◆ SOURCE MATERIAL ◆
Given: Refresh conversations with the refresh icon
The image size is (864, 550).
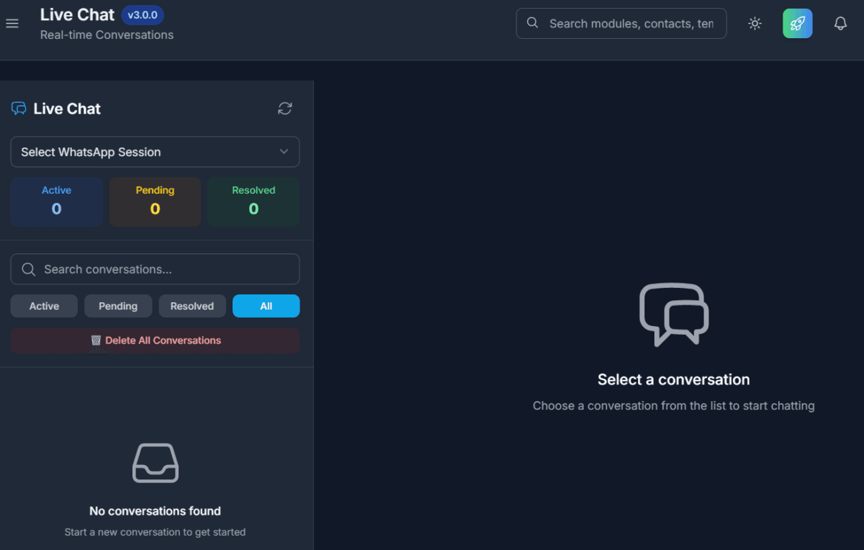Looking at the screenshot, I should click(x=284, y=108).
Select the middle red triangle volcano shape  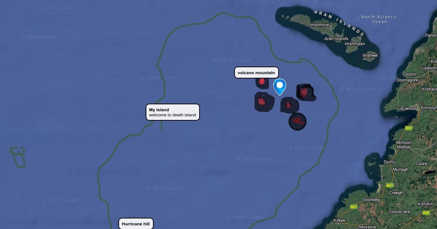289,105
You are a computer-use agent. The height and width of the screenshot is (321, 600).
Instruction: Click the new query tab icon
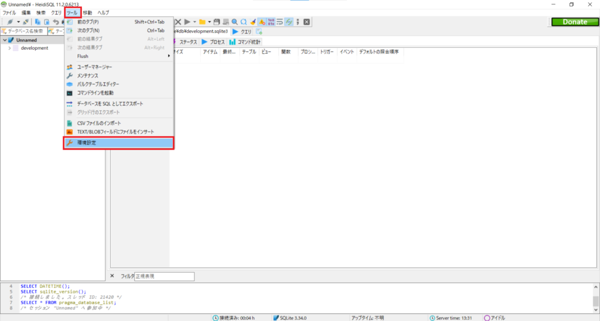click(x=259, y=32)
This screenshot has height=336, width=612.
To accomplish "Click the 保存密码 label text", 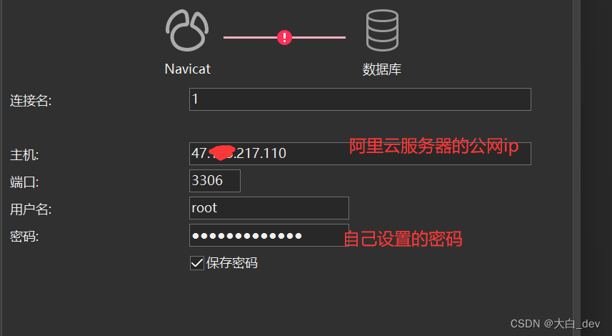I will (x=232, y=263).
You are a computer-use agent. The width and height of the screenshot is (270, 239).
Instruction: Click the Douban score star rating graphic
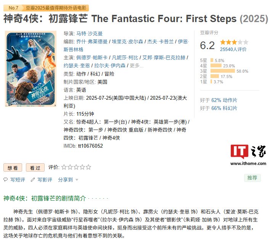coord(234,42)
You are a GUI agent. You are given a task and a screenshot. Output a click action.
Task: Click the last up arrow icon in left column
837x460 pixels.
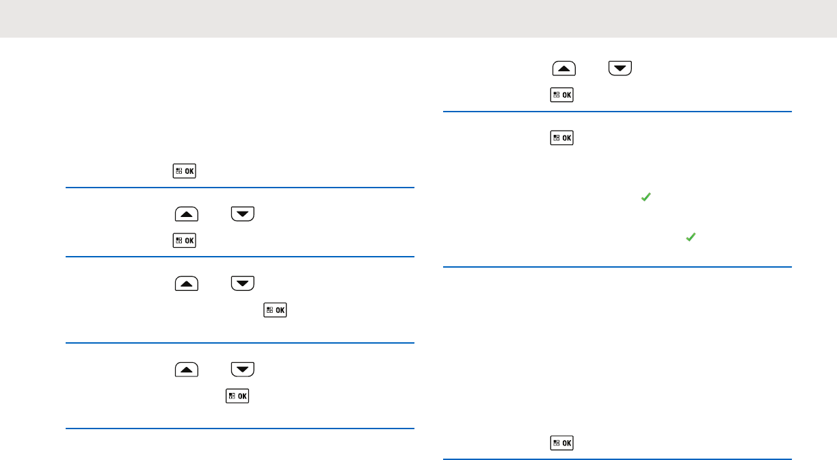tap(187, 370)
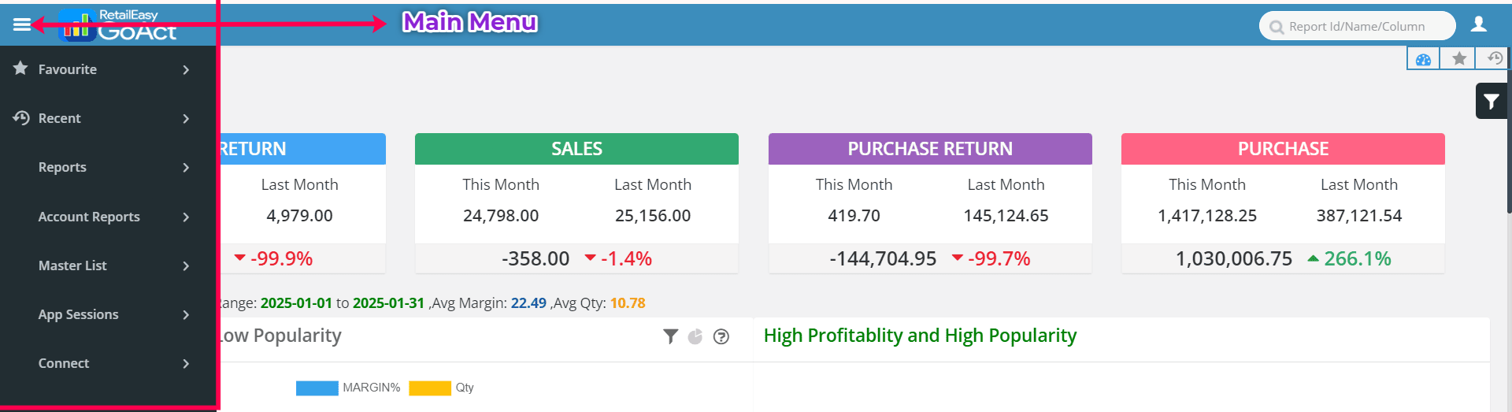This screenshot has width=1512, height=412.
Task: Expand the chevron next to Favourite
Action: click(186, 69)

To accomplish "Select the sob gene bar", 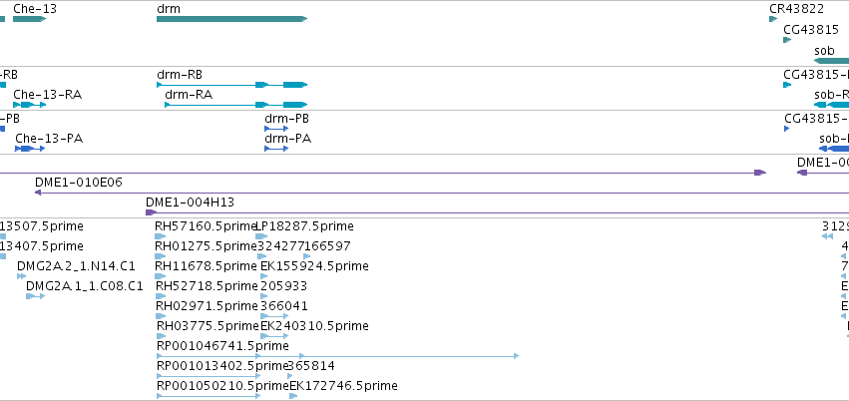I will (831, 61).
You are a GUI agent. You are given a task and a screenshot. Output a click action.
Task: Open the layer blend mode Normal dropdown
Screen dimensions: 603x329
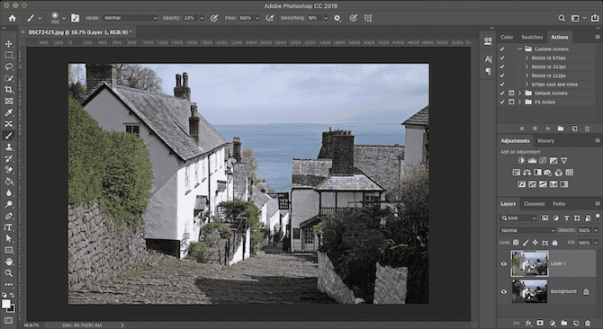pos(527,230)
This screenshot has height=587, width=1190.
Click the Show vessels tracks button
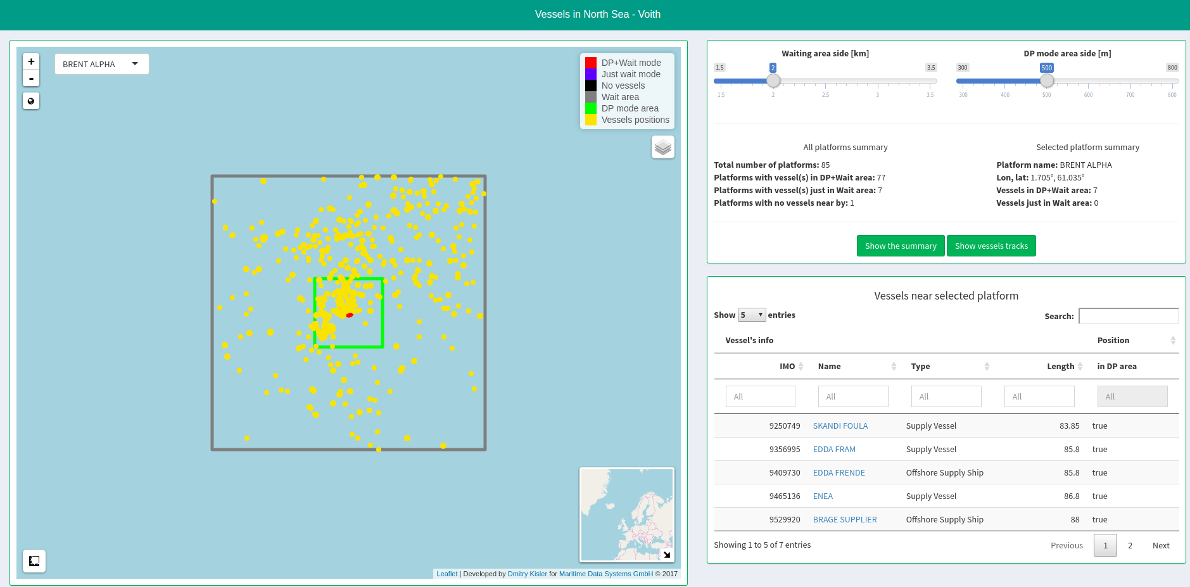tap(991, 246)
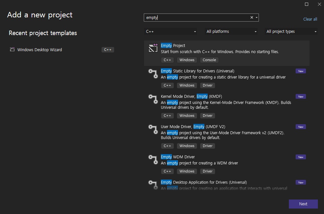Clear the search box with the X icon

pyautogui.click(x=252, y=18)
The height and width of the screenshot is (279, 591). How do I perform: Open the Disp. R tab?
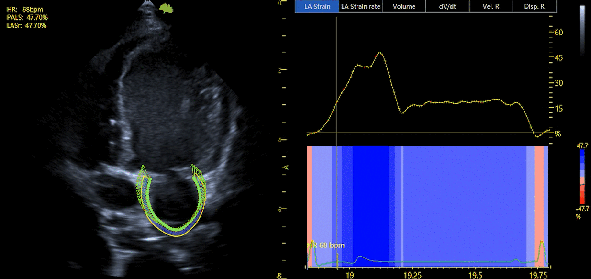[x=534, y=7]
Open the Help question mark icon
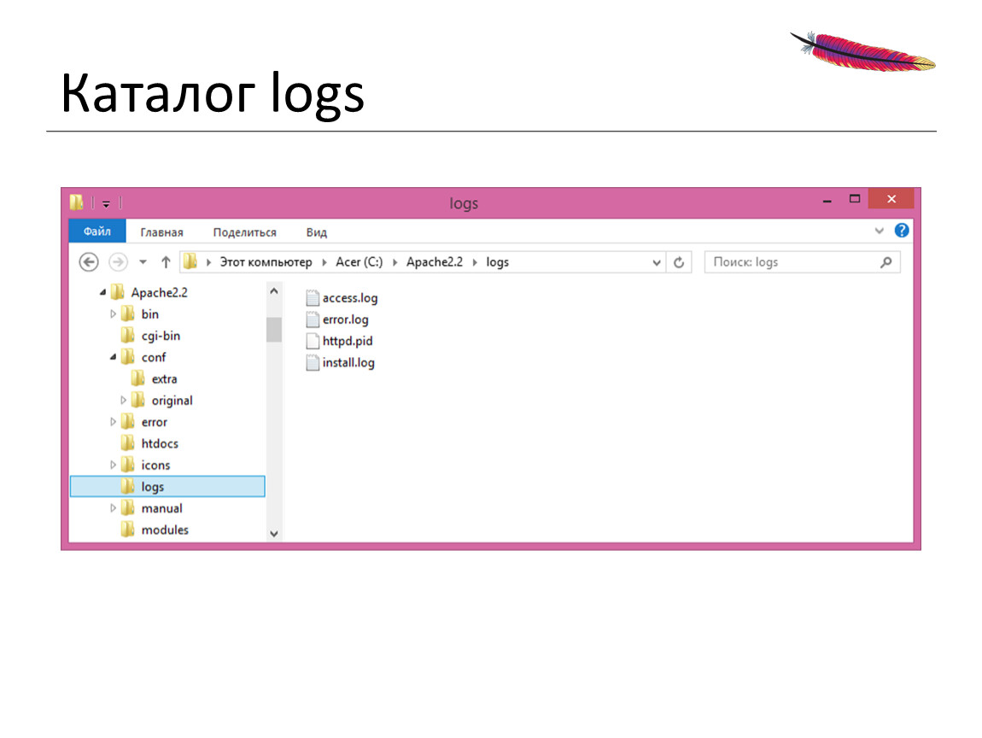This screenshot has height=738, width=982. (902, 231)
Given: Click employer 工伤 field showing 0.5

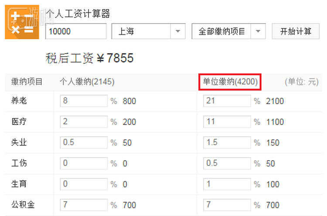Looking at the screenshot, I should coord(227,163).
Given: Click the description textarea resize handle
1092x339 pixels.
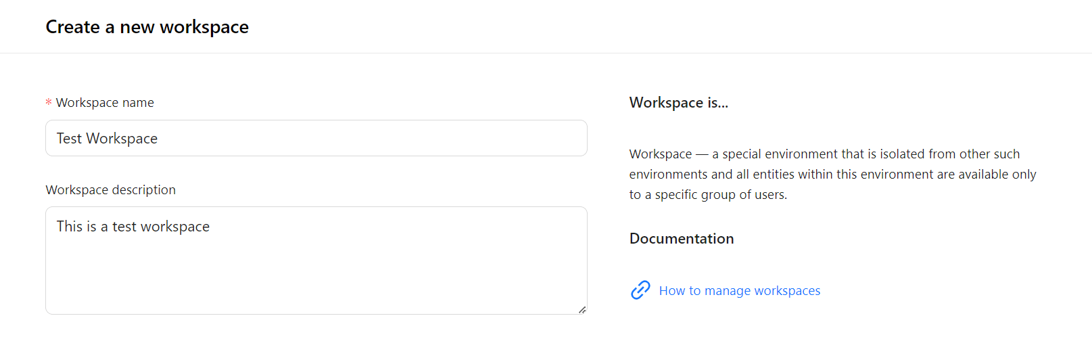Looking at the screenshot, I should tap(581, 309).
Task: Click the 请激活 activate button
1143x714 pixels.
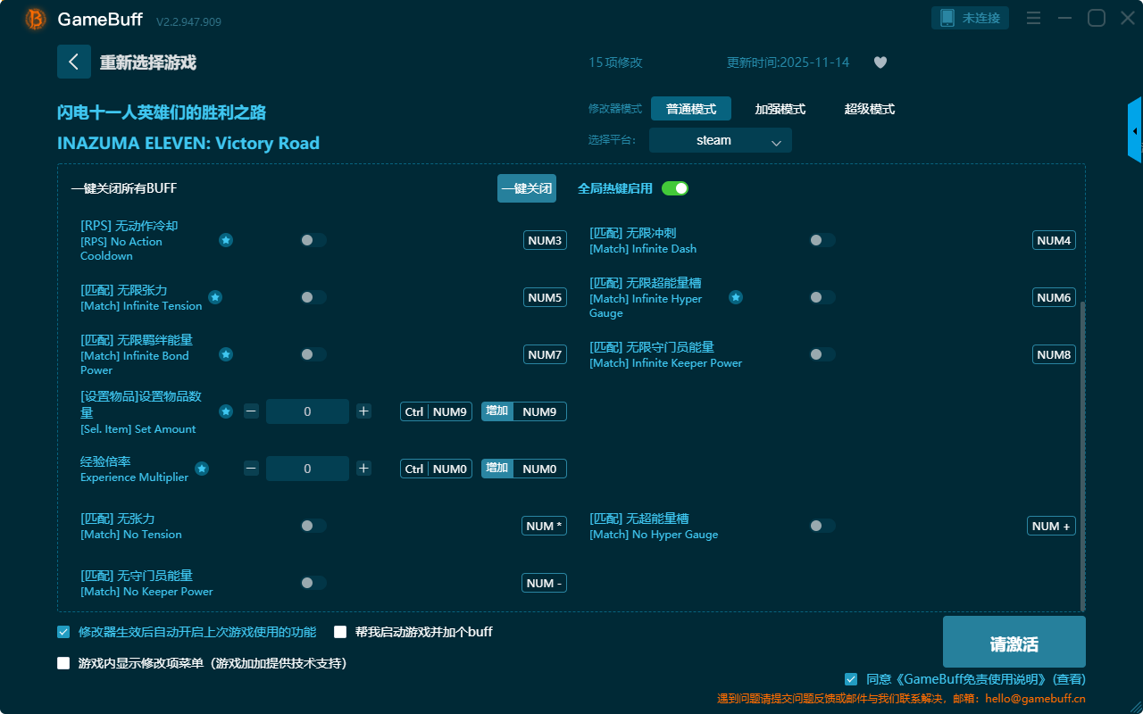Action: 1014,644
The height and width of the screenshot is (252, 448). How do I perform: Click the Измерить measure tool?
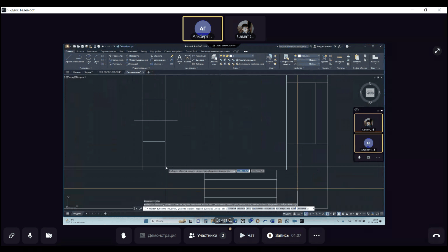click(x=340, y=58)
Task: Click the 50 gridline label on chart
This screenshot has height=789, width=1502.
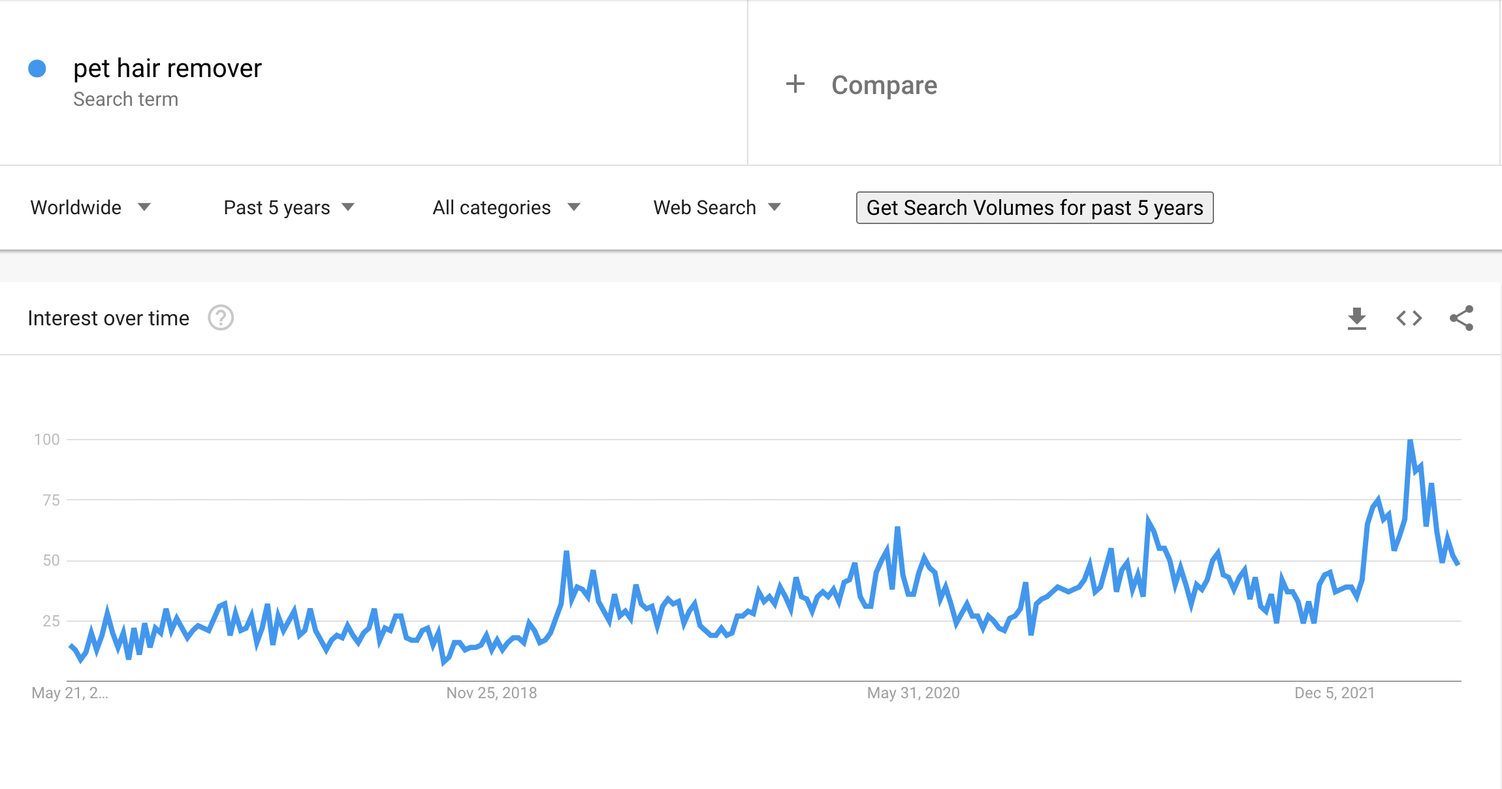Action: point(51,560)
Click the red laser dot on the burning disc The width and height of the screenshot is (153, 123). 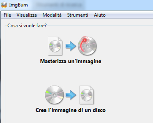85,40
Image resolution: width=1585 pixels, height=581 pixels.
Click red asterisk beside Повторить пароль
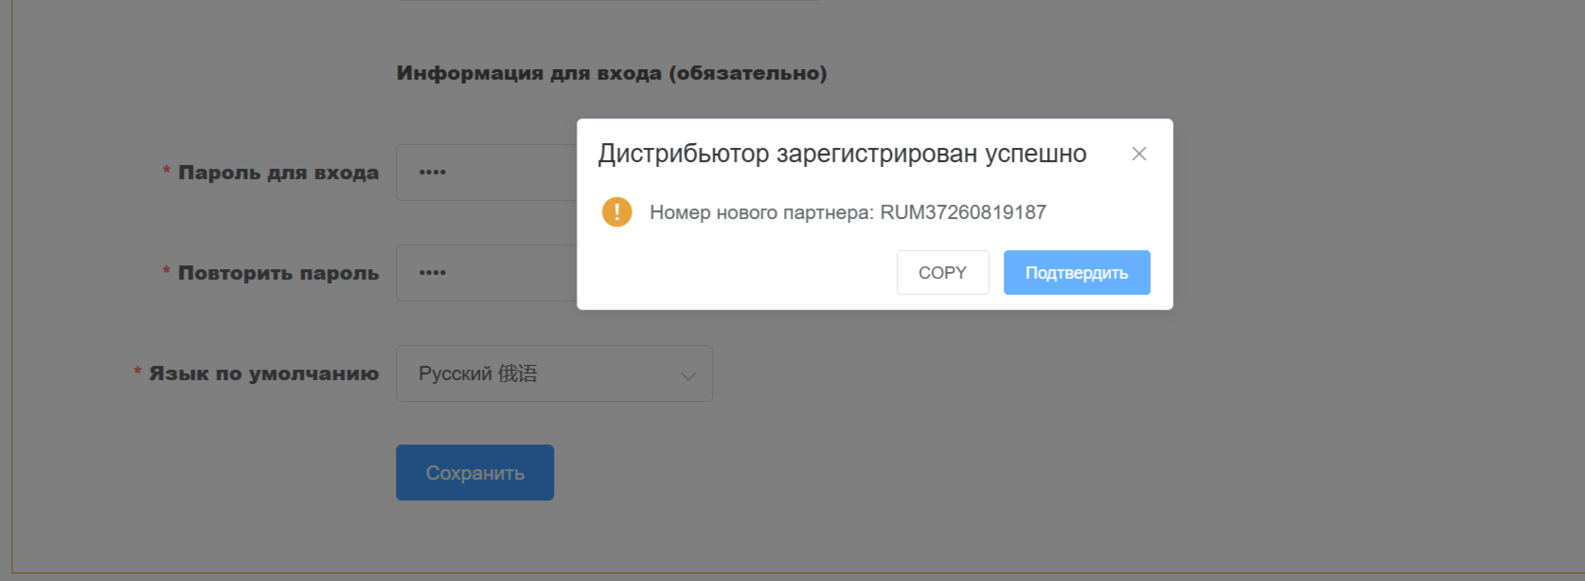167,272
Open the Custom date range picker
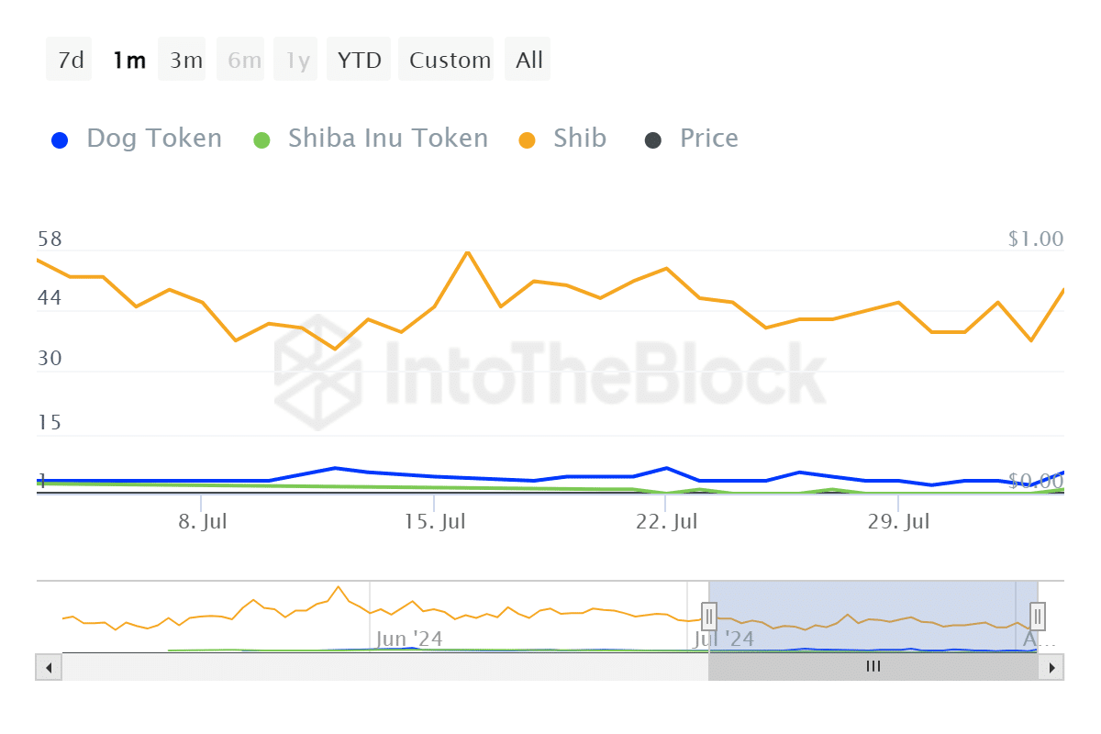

◆ TO DO ◆
Only lines holding "computer" are wanted; copy all of them from the listing.

◆ SOLUTION FOR THIS PROBLEM ◆
You are a computer-use agent. The height and width of the screenshot is (321, 600).
You are a computer-use agent. The width and height of the screenshot is (270, 239).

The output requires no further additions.